The digital rights advocacy group Public Knowledge and right-wing Tea Party Patriots may not be the most likely of allies, but they're joining forces on one issue: Both are concerned about the impact of AT&T's proposed $85 billion merger with Time Warner.
"AT&T and Time Warner are already massive media conglomerates in their own rights," the groups write in a letter to the Justice Department. "We are deeply concerned that allowing these firms to join forces -- without significant conditions that fully address all competitive concerns -- would intolerably limit consumers’ control over what they watch and where they get their information."

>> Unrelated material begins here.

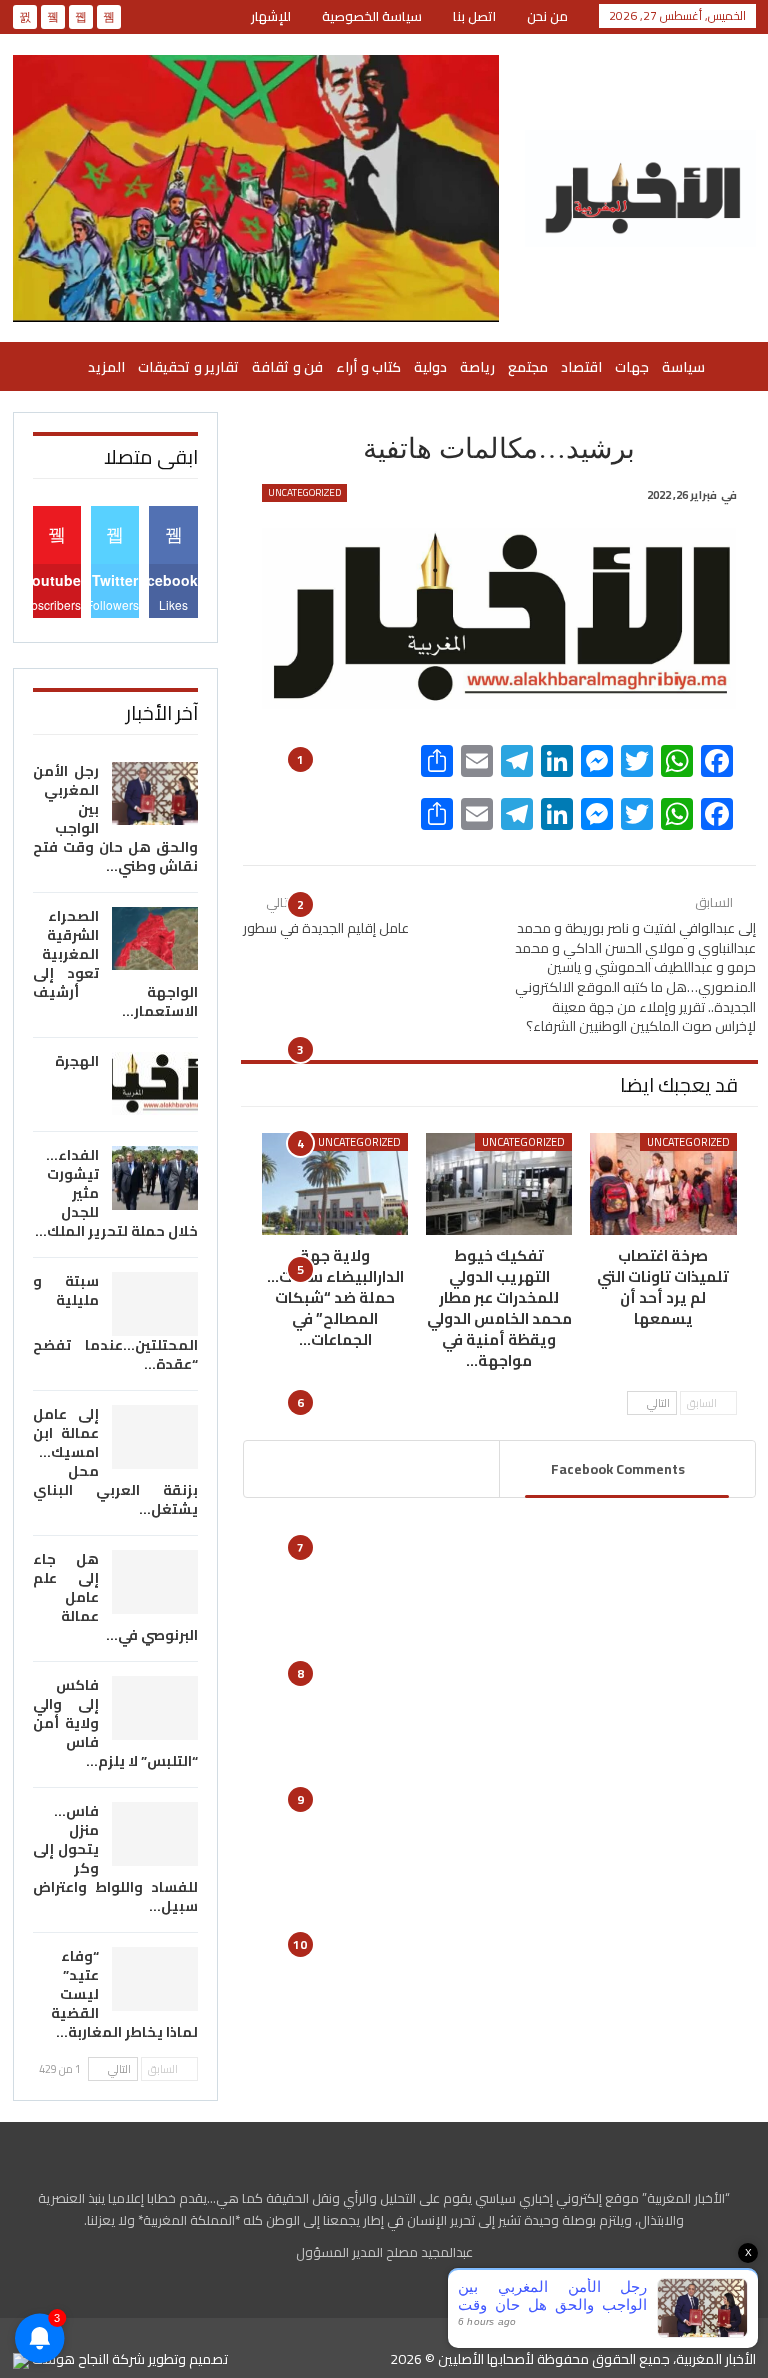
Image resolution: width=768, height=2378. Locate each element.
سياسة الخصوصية (372, 16)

The letter, which was also signed by Consumer Federation of America, Writers Guild of America-West, Americans for Limited Government, American Family Association and Frontiers of Freedom -- notes that AT&T's recent acquisition of DirecTV left the company as the third-largest broadband provider.

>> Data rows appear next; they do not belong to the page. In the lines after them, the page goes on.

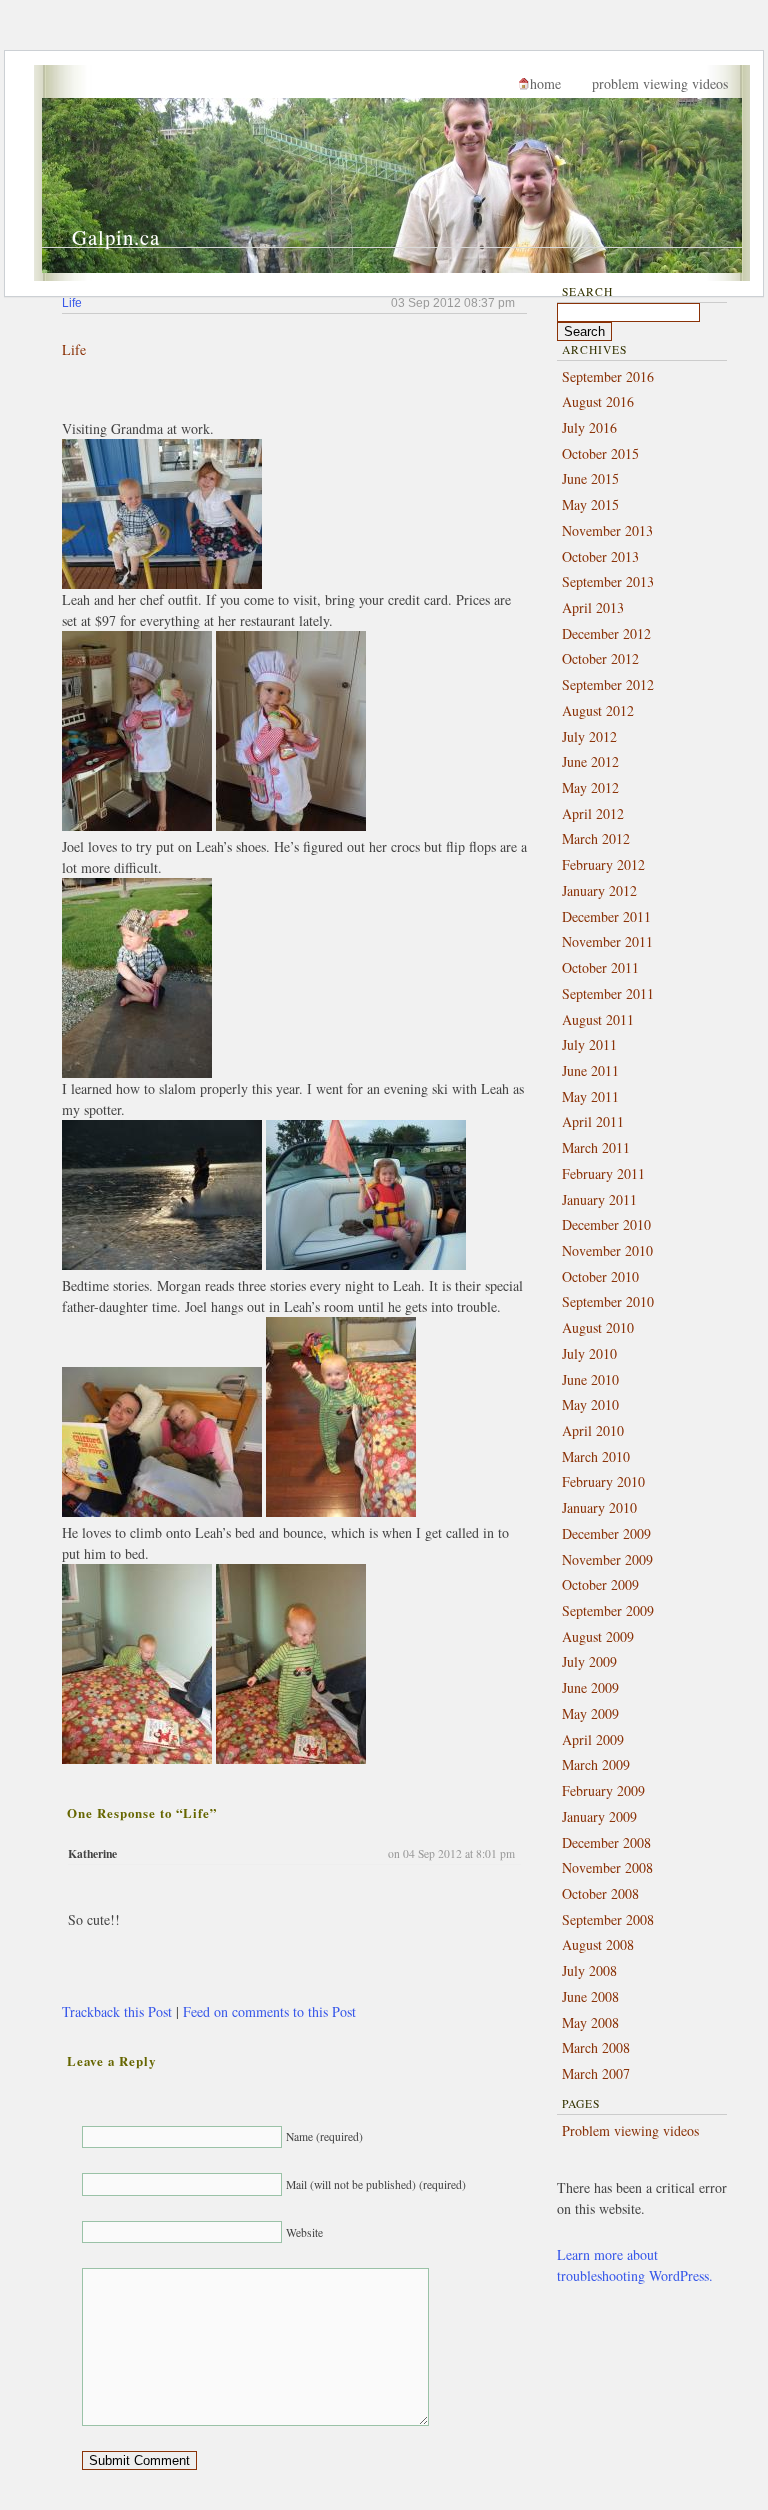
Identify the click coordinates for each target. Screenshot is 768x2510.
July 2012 (589, 736)
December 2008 (606, 1842)
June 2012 (590, 761)
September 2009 (608, 1610)
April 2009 (593, 1739)
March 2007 (596, 2073)
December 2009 (606, 1533)
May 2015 (590, 504)
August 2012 (598, 710)
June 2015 (590, 478)
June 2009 (590, 1687)
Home (545, 83)
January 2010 (599, 1507)
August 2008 (598, 1944)
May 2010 (590, 1404)
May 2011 (590, 1096)
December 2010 (606, 1224)
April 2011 (593, 1121)
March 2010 (596, 1456)
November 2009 (607, 1559)
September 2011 (608, 993)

Public Knowledge, the Tea Party Patriots and other organizations flag several potential problems with the merger, including that AT&T could exempt Time Warner content from wireless customers' data caps. That practice, known as zero-rating, would give people an incentive to stream Time Warner material while eschewing Netflix, Amazon Prime and other competitors.
Already, AT&T zero-rates video streamed through the DirecTV app. Current FCC Chairman Ajit Pai endorsed the company's strategy earlier this year. But last year, the Democratic-led FCC said that AT&T's zero-rating scheme violated net neutrality principles because it favored AT&T's own video offerings while unreasonably discriminating against competitors.

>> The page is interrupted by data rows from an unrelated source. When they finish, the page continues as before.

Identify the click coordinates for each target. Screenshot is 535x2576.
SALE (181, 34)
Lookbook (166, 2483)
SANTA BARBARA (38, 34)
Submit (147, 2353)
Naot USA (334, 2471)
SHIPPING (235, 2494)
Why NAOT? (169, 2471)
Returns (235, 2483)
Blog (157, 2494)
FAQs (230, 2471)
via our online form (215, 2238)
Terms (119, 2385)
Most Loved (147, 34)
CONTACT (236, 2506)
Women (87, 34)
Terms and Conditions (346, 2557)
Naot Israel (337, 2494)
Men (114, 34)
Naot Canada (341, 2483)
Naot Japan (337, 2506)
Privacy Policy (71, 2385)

Some lawmakers -- including Susan Collins (R-Maine) and Al Franken (D-Minnesota) -- have also raised concerns about the prposed merger. Franken warned in a June letter to Attorney General Jeff Sessions that the deal could harm competition, particularly if AT&T decides to zero-rate Time Warner's programs.
The Justice Department is currently reviewing the planned merger, but many observers expect the deal to meet with approval. AT&T originally expected the deal to close on October 22, but recently said it was extending the deadline "for a short period of time to facilitate obtaining final regulatory approval."